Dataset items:
BEGIN

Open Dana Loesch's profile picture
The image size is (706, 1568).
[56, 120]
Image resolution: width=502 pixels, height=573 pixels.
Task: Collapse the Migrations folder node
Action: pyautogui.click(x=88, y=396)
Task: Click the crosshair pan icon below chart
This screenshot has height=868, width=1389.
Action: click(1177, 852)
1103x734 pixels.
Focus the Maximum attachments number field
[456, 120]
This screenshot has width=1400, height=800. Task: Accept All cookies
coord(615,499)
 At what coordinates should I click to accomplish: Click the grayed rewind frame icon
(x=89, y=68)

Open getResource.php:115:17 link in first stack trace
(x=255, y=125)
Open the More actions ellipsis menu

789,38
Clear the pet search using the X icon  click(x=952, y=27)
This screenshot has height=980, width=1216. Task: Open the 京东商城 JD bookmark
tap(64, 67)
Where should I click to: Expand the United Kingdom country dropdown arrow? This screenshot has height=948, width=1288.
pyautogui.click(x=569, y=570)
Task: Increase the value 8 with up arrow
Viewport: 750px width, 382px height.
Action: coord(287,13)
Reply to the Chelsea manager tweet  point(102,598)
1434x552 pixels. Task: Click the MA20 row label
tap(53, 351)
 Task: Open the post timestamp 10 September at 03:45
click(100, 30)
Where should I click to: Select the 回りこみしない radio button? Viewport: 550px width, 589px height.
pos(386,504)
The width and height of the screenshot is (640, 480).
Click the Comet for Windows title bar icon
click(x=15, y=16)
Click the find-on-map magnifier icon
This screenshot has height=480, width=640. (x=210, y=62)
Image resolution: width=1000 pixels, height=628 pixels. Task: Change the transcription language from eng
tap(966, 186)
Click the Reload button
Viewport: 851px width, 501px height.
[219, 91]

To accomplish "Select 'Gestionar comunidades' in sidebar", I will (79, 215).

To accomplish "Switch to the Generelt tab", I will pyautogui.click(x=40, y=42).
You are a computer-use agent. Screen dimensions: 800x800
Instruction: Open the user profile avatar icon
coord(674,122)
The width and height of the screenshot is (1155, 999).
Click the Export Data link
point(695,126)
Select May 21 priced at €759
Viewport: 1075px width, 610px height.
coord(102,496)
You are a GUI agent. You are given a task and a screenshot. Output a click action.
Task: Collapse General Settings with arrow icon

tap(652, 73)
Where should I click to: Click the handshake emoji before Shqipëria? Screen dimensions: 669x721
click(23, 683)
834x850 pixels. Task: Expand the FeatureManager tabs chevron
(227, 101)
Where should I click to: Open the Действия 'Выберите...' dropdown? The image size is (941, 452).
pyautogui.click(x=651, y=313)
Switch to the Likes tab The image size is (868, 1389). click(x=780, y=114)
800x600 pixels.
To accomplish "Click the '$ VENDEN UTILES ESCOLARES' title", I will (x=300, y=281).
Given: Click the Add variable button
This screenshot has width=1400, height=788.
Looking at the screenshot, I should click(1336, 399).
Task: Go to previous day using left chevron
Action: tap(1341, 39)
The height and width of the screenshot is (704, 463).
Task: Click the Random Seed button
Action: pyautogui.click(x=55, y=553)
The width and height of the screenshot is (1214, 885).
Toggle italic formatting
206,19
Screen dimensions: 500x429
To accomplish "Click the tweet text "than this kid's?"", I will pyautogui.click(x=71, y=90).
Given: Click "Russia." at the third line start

END

◆ **Exercise prompt**
From the data above, how many lines contain the word "tweet"? Give the number alone.

◆ **Result of the exercise**
2